One of the PIMFA (Personal Investment Management & Financial Advice Association) recommendations in their recent paper The Future of Advice, is that financial promotions should become a regulated activity. That would mean that they fell under the control and ambit of the FCA. (With arguments over exemptions for HNW (High Net Worth) or experienced investors).
This seems like a sensible proposal, but how far would it reach and does the FCA have the capacity or capability to police financial promotions, especially online. It seems to struggle to deal with its current remit in terms of consumer protection, judging by the low number of prosecutions and interventions made.
Online is like “the wild west”, Facebook is challenging enough, but other platforms potentially more so.
For example, on the platform Tik Tok, one of the Tik Tok Investor posts has had almost 2 million views. Other sites like #FinToc and #StockToc have had similar numbers of views.
There are some startling claims made on these platforms. Things like “the secrets of avoiding tax” or more obvious “ways to become a millionaire overnight”. Many of these sites also promote “tips” and “advice” about cryptocurrency trading, the dangers of which we’ve looked at recently.
These people are not Financial Experts, so how do these so called “influencers” get away with it?
Well it’s no different to “con men” in the old days. They post information about how successful they are, pictures of their possessions and successes and pretend to be cleverer by making consumers feel inadequate about their lack of knowledge.
To put the size of the problem into context, in 2018 its reported that Google closed some 500,000 accounts for violating its terms of business. In 2020 that number is believed to have been more than 1,000,000 accounts.
Stephen Timms (Chairman of the Work and Pensions Committee) has called for consumer protection against online scams to be included in the new Online Harms Bill currently going through parliament as we have reported in the past. Unfortunately, now it seems that the Government does not believe that this is the right piece of legislation to implement these much-needed measures.
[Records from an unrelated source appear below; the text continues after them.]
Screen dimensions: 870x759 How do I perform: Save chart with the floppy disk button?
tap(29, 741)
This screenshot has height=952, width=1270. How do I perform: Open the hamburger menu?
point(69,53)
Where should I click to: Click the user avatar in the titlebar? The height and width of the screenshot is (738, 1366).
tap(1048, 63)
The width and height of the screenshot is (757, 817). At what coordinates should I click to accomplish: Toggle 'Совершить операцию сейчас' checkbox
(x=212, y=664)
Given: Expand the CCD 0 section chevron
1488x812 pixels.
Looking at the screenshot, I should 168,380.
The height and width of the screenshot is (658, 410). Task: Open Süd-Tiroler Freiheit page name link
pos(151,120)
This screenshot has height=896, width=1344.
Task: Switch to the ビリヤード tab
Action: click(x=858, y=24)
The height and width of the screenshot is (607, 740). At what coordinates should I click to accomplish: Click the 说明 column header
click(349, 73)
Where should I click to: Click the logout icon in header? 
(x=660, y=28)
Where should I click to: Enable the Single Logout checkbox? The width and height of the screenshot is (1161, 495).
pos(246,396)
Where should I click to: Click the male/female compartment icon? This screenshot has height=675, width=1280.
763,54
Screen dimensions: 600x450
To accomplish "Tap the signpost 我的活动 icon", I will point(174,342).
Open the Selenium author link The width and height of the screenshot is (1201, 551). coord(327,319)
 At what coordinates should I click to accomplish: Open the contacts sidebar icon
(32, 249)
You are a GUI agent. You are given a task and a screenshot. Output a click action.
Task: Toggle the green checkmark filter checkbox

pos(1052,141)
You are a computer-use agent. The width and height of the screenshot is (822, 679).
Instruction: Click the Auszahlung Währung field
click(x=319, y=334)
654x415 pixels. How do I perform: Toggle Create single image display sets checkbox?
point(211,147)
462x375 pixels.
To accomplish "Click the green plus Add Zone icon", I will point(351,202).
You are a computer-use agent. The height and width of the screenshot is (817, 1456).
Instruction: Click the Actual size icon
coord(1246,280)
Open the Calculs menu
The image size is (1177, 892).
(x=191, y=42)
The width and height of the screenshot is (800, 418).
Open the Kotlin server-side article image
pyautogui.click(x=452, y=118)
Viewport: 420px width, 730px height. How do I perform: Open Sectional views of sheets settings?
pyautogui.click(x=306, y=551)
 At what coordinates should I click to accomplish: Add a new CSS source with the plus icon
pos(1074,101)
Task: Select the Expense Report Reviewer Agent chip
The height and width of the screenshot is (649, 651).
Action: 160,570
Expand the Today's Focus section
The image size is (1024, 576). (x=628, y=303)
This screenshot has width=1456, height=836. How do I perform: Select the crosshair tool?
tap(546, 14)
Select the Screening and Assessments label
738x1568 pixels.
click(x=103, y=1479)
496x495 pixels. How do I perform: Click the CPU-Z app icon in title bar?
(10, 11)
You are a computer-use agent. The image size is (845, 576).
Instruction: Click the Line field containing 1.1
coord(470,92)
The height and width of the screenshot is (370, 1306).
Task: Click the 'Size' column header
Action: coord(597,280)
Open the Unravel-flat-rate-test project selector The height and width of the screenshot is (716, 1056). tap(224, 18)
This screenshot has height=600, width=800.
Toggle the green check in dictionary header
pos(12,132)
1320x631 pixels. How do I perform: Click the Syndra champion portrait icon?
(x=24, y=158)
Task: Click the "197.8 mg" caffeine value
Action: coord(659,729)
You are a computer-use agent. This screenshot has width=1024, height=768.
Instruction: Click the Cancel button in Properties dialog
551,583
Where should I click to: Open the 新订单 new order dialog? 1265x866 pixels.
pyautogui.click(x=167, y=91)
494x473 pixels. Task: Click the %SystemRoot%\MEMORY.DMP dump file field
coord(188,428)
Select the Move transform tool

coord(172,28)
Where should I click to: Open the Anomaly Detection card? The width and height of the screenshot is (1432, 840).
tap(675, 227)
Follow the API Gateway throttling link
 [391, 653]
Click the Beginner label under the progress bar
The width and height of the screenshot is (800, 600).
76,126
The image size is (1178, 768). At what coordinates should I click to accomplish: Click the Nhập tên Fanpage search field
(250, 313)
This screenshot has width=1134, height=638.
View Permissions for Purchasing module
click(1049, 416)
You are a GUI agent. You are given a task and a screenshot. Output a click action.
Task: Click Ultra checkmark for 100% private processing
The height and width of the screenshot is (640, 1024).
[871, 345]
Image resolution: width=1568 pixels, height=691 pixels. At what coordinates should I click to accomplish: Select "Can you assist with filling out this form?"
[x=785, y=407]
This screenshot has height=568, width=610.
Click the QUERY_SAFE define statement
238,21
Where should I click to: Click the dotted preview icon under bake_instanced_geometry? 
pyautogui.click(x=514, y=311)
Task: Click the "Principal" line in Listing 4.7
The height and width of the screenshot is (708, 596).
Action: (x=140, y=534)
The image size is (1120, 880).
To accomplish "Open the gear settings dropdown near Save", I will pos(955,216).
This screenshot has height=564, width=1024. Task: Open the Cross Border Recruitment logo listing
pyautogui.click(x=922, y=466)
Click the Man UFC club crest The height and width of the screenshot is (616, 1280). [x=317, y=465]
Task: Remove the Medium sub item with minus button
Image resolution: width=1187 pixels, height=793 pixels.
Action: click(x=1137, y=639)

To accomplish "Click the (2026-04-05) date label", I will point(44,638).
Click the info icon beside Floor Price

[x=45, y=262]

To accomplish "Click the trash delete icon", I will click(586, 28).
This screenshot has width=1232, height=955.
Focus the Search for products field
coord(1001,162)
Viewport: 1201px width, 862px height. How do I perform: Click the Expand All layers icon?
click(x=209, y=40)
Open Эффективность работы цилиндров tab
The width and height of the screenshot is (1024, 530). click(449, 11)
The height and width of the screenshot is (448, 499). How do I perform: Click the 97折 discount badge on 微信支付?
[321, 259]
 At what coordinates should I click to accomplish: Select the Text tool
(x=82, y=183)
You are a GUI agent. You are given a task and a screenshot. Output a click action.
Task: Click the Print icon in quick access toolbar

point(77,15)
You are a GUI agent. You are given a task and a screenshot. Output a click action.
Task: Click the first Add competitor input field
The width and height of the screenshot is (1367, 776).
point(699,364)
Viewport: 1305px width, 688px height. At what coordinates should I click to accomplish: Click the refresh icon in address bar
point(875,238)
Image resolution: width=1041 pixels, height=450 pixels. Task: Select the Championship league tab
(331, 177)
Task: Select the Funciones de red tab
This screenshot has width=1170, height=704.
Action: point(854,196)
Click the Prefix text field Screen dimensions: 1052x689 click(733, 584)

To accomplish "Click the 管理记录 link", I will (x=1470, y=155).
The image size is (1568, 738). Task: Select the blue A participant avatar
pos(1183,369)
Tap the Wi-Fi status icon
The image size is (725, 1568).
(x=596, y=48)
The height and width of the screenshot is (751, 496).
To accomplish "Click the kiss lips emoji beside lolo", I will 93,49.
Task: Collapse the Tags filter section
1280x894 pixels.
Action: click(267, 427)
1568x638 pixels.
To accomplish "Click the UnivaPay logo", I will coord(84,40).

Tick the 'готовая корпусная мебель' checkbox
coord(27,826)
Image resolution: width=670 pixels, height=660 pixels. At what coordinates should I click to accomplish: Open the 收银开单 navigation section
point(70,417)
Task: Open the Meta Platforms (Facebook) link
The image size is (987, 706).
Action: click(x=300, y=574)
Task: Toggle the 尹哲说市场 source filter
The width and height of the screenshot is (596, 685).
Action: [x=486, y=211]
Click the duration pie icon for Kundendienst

More delay can only mean more harm to consumer.
This is despite research showing that advisers can add up to 5% in net returns to investors over and above self-investment return (after advice costs).
So, should financial promotions be regulated?
We certainly think so.
Recent data released by the FCA shows just how widespread the issue is, even on the mainstream media advertising platforms. The latest figures show that over 100 “financial promotions” have been amended or withdrawn by advertisers in the quarter of this year (2021). These figures are related to regulated advertisers as well – not the unregulated ones.
As you can see from the table, almost half of these relate to advertising for retail lending products, but 26% related to investment products.
|Category||General Insurance & Protection||Pensions & Retirement Income||Retail Investments*||Retail Banking||Retail Lending|
|Count of case number||3%||5%||26%||18%||47%|
The FCA looked at almost 450 individual cases in the first three months. Interestingly nearly half of the concerns were raised by consumers and reported to the FCA for action. Of those looked at 75% were amended, which just shows how many “mistakes” can be made.